Both of Maine’s senators took to the floor of the U.S. Senate Wednesday to criticize the new health reform law, and offer changes they argue would improve the bill.
“I profoundly regret this process has provided far too few opportunities to forge legislation that would stand not just the test of our time, but for all time,” Sen. Olympia Snowe, R-Maine, said. “We could have done better … and we should have done better.”
Snowe said the rules adopted by majority Democrats have limited opportunities to amend the House-passed measure aimed at “fixing” problems in the new health care law. She said she would offer several amendments to the legislation, but cannot offer all the proposals she would under normal Senate amendment procedures.
“Why have we narrowed the potential for accomplishing a superior bill, instead of broadening it?” Snowe asked. “Why have we forsaken the ability to enhance the support and credibility of this historic effort that will affect each and every American for decades to come?”
Snowe voted for the Senate Finance Committee bill last October because she said reform is needed. But she said the health reform law President Obama signed this week, and the House passed bill to make changes in that measure, are far different from that measure.
“There were no employer mandates in that bill,” she said.
Snowe criticized the reconciliation bill, which would hit employers with more than 50 workers with a $2,000 per employee penalty if they do not offer health insurance. That’s up from the $750 per worker penalty in the new law signed Tuesday.
“And if that’s not enough, part-time workers, and that includes seasonal workers, are now counted in determining if the mandate would apply,” she said. That will affect many Maine businesses, Snowe said, because of the tourism industry.
She also placed several statements from groups such as the National Federation of Independent Business in the record as opposing the legislation. That brought a quick retort from Sen. Max Baucus, the Montana Democrat who chairs the Finance Committee.
“There are many, many groups, like the American Medical Association, that support this legislation,” he said. “And I am placing them in the record.”
Shortly after Snowe spoke, Sen. Susan Collins, R-Maine, was on the floor, offering an amendment to the House-passed reconciliation bill.

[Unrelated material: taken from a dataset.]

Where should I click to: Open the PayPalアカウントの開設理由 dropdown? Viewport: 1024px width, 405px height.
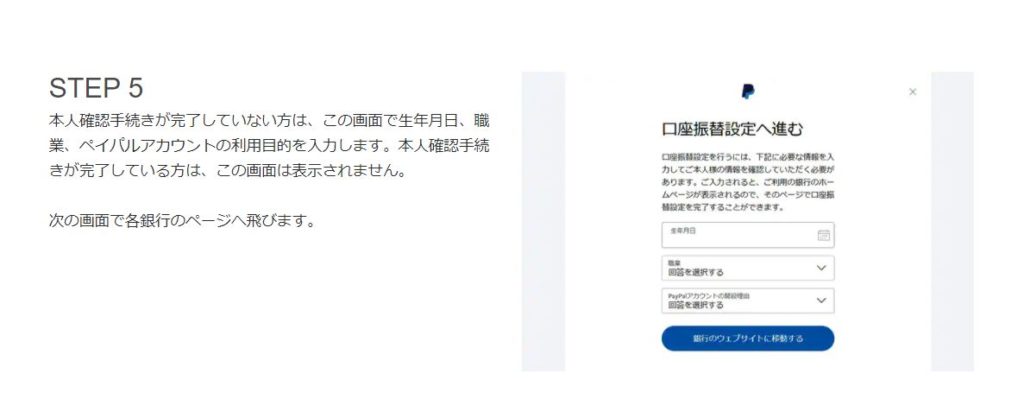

“Most Americans will be shocked to learn that Washington wants to slap fines on small businesses that hire more workers,” she said. “But the new health care law does exactly that. Incredibly, this reconciliation package makes matters worse.”
She said she is amazed that senators who last week supported passage of the Hire Act — which provides temporary tax credits to employers that hire the unemployed — would now support imposing fees that could easily offset any tax benefit under that law.
“I know some will argue that we shouldn’t be concerned about these penalties, because they won’t become effective right away,” Collins said. “Having these fines on the books will discourage job growth, no matter when they become effective, because small businesses won’t hire and train workers today, just to let them go to-morrow.”
Her amendment would waive the fines on small businesses when they hire workers who were previously unemployed.
“What I am proposing is just common sense,” she said.
Collins is considering offering other amendments.
A spokesman for Snowe said she is still weighing what amendments she will offer to the reconciliation bill, but is considering amendments affecting the employer mandate, the individual mandate to have health insurance and one on drug importation.
While both senators voted against the health reform law, both House members from Maine supported both the law and the “fix-it” bill aimed at making immediate changes to the new law.
Under rules for the reconciliation bill, the Senate will have just 20 hours of debate. When debate is over, there will be series of rapid-fire votes on the amendments that have been offered. The voting could be concluded by Friday.
If any changes are made to the House-passed bill, it will go back to the House for further consideration.